The major was confined to bed and died from this wound, but not until right before Christmas. If the majoress had known he was sick, she could have retaken dominion over Ekeby. But the cavaliers realized that she would not come until their year was out.
CHAPTER 31
AMOR VINCIT OMNIA
Under the balcony staircase in Svartsjö church is a rubbish room, filled with the gravediggers’ worn-out spades, with broken church pews, with discarded tin nameplates and other rubbish.
Inside there, where the dust lies thick and conceals it, as it were, from every human eye, is a chest, inset with mother-of-pearl in an elaborate mosaic. If you scrape the dust from it, it seems to shine and glitter like a mountain wall in a fairy tale. The chest is locked, and the key is in safekeeping; it may not be used. No mortal may take a look in the chest. No one knows what is in it. Only when the nineteenth century has reached its end may the key be set in the lock, the lid raised, and the treasures it has guarded be viewed by people.
It has been decreed so by the man who owned the chest.
On the brass plate on the lid is an inscription: Labor vincit omnia. But a different inscription would have been more suitable. It ought to read, Amor vincit omnia. Even the old chest in the rubbish room under the balcony staircase is testimony of the omnipotence of love.
Oh Eros, all-governing god!
You, oh love, are the assuredly eternal. Old is humankind upon the earth, but you have followed them through the ages.
Where are the gods of the east, the strong heroes who carried lightning as a weapon, those who on the shores of sacred rivers took offerings of honey and milk? They are dead. Dead is Bel, the strong warrior, and Thot, the hawk-headed champion. Dead are the magnificents who rested on the cloud beds of Olympus, as are the adventurers who lived in walled Valhalla. All the gods of the ancients are dead except Eros, Eros the all-governing.

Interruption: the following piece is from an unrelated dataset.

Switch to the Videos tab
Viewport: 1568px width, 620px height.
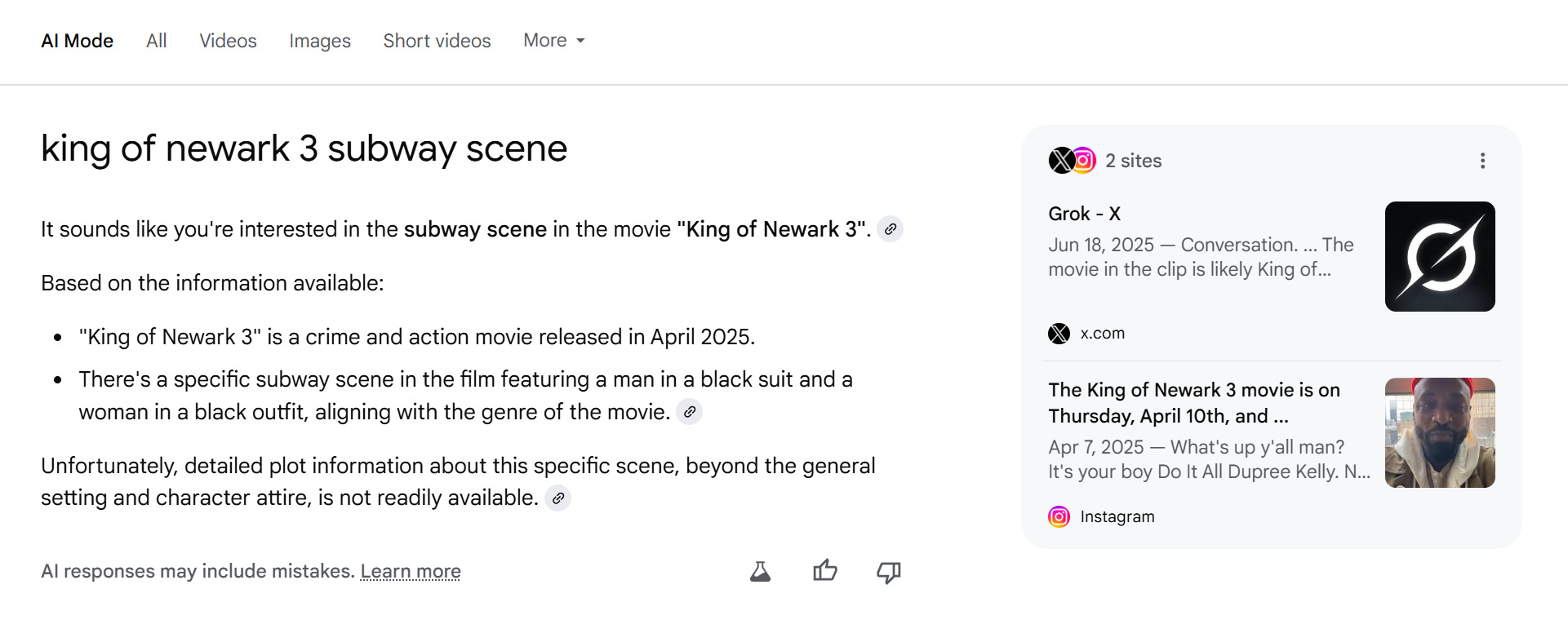228,41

His work is everything that you see. He upholds the races. Make note of him everywhere! Where can you go, where you do not find the track of his naked foot? What has your ear perceive
d, where the rushing of his wings has not been the keynote? He lives in people’s hearts and in the slumbering seed of grain. Make note, with trembling, of his presence in dead things!

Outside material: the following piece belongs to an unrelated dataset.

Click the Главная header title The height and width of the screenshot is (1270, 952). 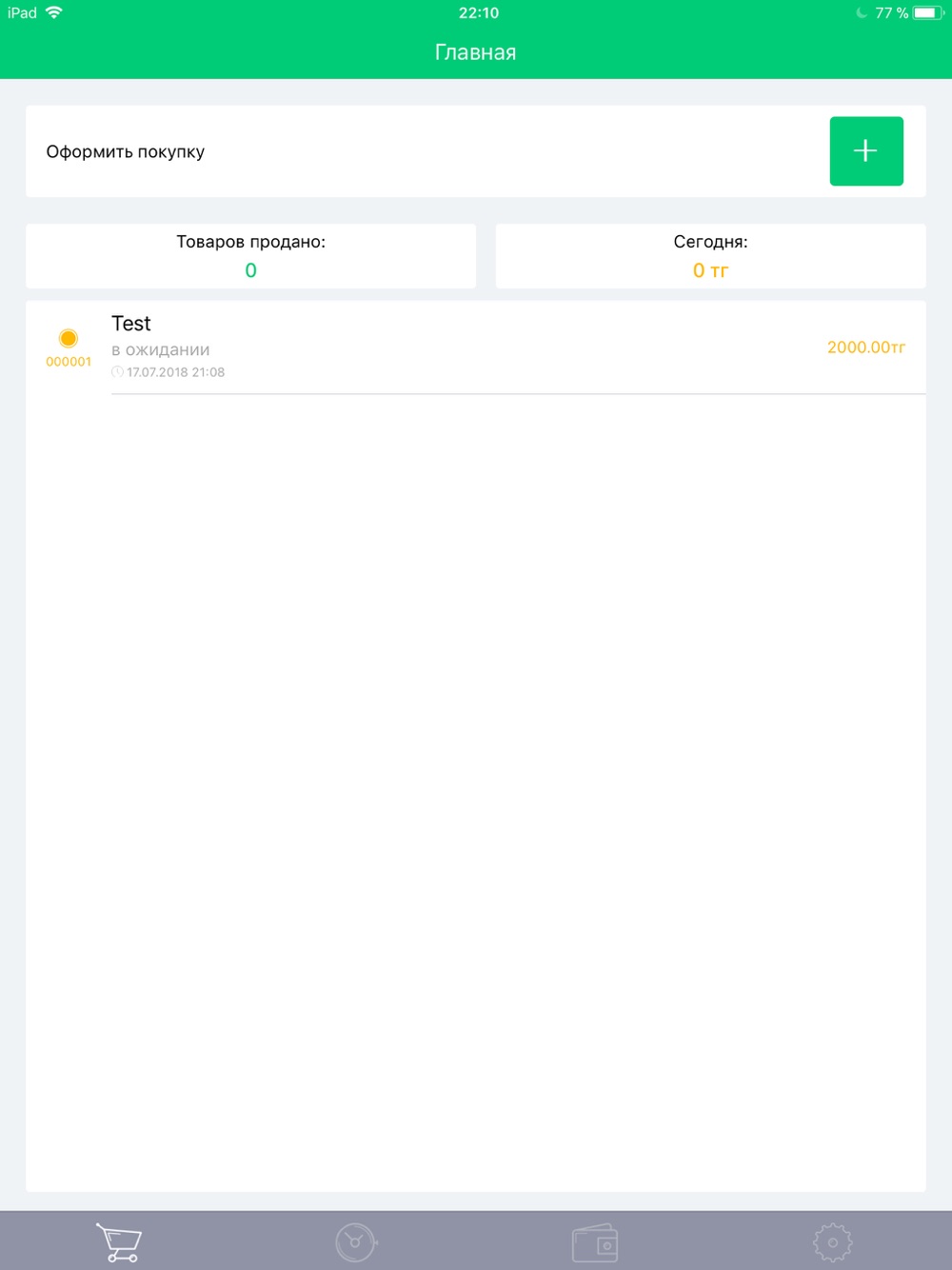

What exists that does not long and is not enticed? What is there that escapes his dominion? All the gods of vengeance will fall, all the powers of strength and violence. You, oh love, are the assuredly eternal.
Old uncle Eberhard sits at his writing desk, a magnificent piece of furniture with a hundred drawers, marble top, and darkened brass fittings. He works with eagerness and diligence, alone up in the cavaliers’ wing.
Oh, Eberhard, why do you not swarm around forest and field during the vanishing last days of summer like the other cavaliers? No one, you know, worships the goddess of wisdom unpunished. Your back is bent at sixty and some-odd years, the hair covering your skull is not your own, wrinkles crowd your forehead, which arches over sunken eye sockets, and the decline of age is indicated in the thousand creases around your empty mouth.
Oh, Eberhard, why do you not swarm around forest and field? Death will separate you even sooner from your writing desk, because you did not let life beckon you away from it.
Uncle Eberhard draws a thick ink stroke under his final line. From the writing desk’s innumerable drawers he takes out yellowed, fully scribbled-on bundles, all the various parts of his great work, the work that will carry the name of Eberhard Berggren through the ages. But just as he has piled bundle upon bundle and is gazing at them in silent enjoyment, the door opens, and in comes the young countess.